_Assigned task_
Could you repeat word for word only the lines from the one containing "Collapse the sre-gateway tool panel" to the last line of the data below?

Saved data entries
* * * * * * * * *

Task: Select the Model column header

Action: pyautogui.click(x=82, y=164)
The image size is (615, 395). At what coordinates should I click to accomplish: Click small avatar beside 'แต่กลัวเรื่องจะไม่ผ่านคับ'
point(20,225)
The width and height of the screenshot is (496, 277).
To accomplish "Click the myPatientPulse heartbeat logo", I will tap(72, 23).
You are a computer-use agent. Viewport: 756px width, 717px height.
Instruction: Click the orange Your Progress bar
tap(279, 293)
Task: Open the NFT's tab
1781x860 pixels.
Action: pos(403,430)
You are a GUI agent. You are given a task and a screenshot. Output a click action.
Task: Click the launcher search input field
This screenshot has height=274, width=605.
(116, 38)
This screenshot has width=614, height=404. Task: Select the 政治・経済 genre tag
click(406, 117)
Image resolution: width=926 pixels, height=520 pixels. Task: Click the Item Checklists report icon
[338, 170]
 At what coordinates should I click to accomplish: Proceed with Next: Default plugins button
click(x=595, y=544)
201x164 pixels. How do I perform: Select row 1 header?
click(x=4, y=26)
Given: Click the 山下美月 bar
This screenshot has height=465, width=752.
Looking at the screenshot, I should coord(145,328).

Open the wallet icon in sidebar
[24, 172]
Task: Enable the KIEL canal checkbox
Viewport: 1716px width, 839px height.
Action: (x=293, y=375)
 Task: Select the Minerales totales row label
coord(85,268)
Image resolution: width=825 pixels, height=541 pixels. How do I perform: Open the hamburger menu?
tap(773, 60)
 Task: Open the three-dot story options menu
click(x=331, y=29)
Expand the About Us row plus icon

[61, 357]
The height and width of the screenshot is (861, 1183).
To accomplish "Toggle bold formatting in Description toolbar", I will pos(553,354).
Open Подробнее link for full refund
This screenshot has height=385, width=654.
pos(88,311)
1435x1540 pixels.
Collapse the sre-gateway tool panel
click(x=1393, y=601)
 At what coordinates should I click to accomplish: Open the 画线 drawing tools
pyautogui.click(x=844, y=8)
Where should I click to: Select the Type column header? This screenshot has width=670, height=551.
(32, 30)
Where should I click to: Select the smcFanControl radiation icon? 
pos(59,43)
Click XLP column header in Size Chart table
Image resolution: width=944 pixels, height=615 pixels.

* * * * * * * * *

_Solution_
Collapse the sre-gateway tool panel
click(x=1393, y=601)
 At what coordinates should I click to accomplish: Open the 画线 drawing tools
pyautogui.click(x=844, y=8)
Where should I click to: Select the Type column header? This screenshot has width=670, height=551.
(32, 30)
Where should I click to: Select the smcFanControl radiation icon? 
pos(59,43)
Click XLP column header in Size Chart table
Image resolution: width=944 pixels, height=615 pixels.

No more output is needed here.